In the Full Feature Phase, the initiator MUST consider the value of
its local MaxRecvDataSegmentLength (that it would have declared to
the target) as having the value of InitiatorRecvDataSegmentLength,
and the value of the remote MaxRecvDataSegmentLength (that would have
been declared by the target) as having the value of
TargetRecvDataSegmentLength. Similarly, the target MUST consider the
value of its local MaxRecvDataSegmentLength (that it would have
declared to the initiator) as having the value of
TargetRecvDataSegmentLength, and the value of the remote
MaxRecvDataSegmentLength (that would have been declared by the
initiator) as having the value of InitiatorRecvDataSegmentLength.

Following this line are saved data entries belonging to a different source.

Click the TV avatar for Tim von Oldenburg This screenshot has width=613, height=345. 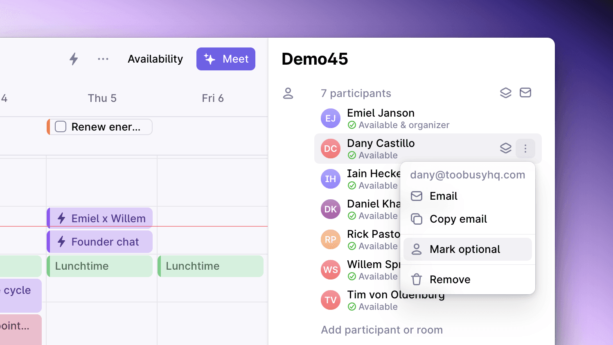pos(331,300)
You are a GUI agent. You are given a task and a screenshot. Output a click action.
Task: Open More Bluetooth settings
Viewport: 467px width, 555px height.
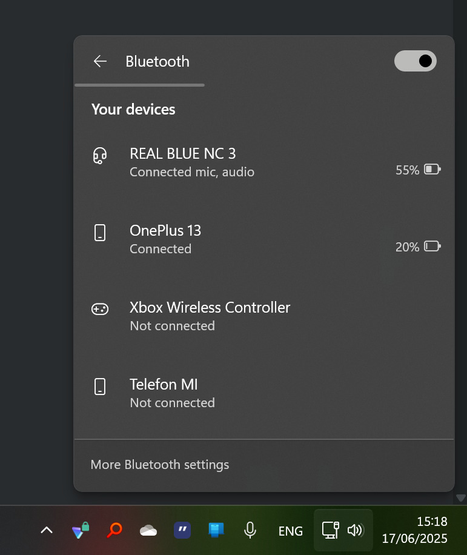(x=160, y=465)
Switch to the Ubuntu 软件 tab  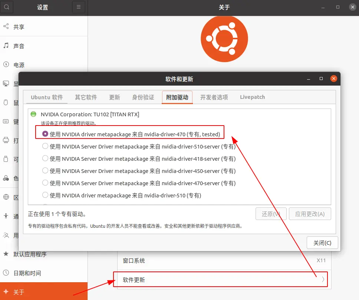click(x=47, y=97)
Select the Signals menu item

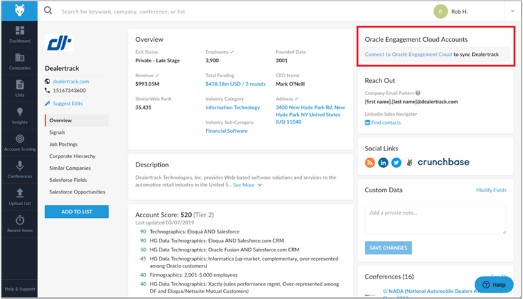click(57, 132)
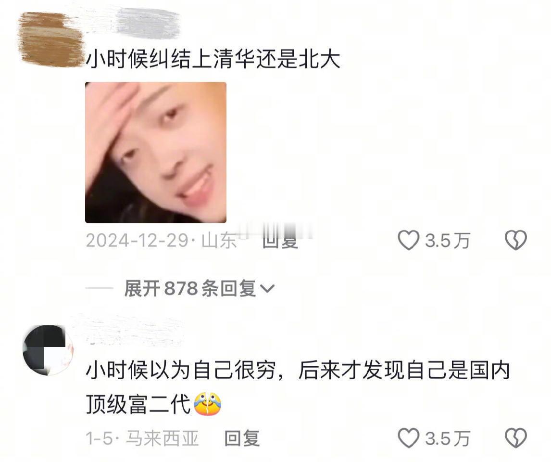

So both the target and the initiator ignores MaxRecvDataSegmentLength
value :)
And:
6.4. TargetRecvDataSegmentLength
Use: IO (Initialize only)
Senders: Initiator and Target
Scope: CO (connection-only)
Irrelevant when: RDMAExtensions=No
TargetRecvDataSegmentLength=<numerical-value-512-to-(2**24-1)>
Default is 8192 bytes
Result function is minimum
6.5. InitiatorRecvDataSegmentLength
Use: IO (Initialize only)
Senders: Initiator and Target
Scope: CO (connection-only)
Irrelevant when: RDMAExtensions=No
InitiatorRecvDataSegmentLength=<numerical-value-512-to-(2**24-1)>
Default is 8192 bytes
On the other hand, not only they never negotiate
InitiatorRecvDataSegmentLength, TargetMaxRecvDataSegmentLength but its
not exposed at all. At least the default are correct :)
I think that iscsi_target_parameters.c almost got it right, it needs to
respond with TargetMaxRecvDataSegmentLength in response to
InitiatorRecvDataSegmentLength and both should respect it.
If this is the case, then following (untested) patch should do the
trick.
I think we are better off by doing this the right way. Have open-iscsi
negotiate InitiatorMaxRecvDataSegmentLength and have the target
reply TargetMaxRecvDataSegmentLength and have both sides honor the
replies. Would be nice to expose user config knob for it.